O samba é prece. E nasceu no terreiro.

O Brasil adora fingir que não sabe de onde veio. Rejeita a raiz, esconde a origem, embranquece a cultura até parecer palatável à sua hipocrisia social. É por isso que ainda hoje há quem diga com orgulho: “não gosto de macumba” — mas se emociona ao som do samba, sem perceber (ou sem querer perceber) que uma coisa está profundamente ligada à outra.

O samba nasceu nos terreiros. Nasceu da dor, da fé e da resistência. Foi no chão batido do candomblé, entre atabaques e corpos em transe, que o ritmo ganhou forma. O samba é filho direto da espiritualidade africana, da força dos orixás, da cultura negra perseguida e marginalizada. E negar isso é negar a história.

Não há como separar o samba de sua alma religiosa e ancestral. Cada batida é um chamado. Cada canto é uma prece. Cada roda é um ritual de memória coletiva.
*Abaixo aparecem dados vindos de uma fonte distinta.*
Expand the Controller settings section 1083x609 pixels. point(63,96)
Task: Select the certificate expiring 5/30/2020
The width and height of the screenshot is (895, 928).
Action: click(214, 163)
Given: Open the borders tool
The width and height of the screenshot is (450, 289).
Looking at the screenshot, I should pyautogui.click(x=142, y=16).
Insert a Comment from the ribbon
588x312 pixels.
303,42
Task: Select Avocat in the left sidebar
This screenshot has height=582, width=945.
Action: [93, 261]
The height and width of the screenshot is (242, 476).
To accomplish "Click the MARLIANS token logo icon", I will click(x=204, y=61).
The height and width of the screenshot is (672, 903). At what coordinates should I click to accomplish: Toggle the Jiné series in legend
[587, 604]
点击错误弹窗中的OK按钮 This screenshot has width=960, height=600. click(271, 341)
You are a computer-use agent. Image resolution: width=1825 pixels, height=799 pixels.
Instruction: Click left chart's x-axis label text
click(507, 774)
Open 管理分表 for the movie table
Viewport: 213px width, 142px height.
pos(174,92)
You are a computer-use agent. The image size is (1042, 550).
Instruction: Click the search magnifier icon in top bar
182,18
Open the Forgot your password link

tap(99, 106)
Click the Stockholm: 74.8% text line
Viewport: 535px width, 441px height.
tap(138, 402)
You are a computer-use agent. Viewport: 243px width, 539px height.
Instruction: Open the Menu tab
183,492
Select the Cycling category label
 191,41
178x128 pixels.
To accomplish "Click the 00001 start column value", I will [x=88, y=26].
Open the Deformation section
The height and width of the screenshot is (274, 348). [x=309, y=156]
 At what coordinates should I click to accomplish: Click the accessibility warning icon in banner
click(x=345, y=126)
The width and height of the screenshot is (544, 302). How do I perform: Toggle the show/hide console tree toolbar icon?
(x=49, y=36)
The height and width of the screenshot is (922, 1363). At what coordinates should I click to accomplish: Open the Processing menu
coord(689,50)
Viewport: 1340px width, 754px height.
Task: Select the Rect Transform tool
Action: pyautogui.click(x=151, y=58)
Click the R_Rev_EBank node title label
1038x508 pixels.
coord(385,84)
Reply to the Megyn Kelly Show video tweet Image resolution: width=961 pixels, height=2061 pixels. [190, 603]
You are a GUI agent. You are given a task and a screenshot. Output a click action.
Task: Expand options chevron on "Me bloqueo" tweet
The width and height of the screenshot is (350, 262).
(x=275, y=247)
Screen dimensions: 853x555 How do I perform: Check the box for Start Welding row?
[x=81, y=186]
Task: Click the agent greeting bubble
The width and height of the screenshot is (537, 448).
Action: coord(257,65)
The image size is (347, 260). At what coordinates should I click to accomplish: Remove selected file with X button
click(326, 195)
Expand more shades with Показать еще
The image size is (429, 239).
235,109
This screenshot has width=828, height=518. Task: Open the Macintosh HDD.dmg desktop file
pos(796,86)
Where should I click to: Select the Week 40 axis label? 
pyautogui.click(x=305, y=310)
Celebrar o samba e desprezar os terreiros é como aplaudir a árvore e cuspir na raiz.

O Brasil precisa parar de aplaudir a cultura negra com uma mão e apedrejá-la com a outra. O racismo religioso ainda vive camuflado no cotidiano — nas piadas, no nojo forjado, no desprezo travestido de moralidade cristã.

O samba é um ato de fé. E todo ato de fé merece respeito. Mesmo quando incomoda quem ainda não aprendeu a enxergar além do próprio preconceito.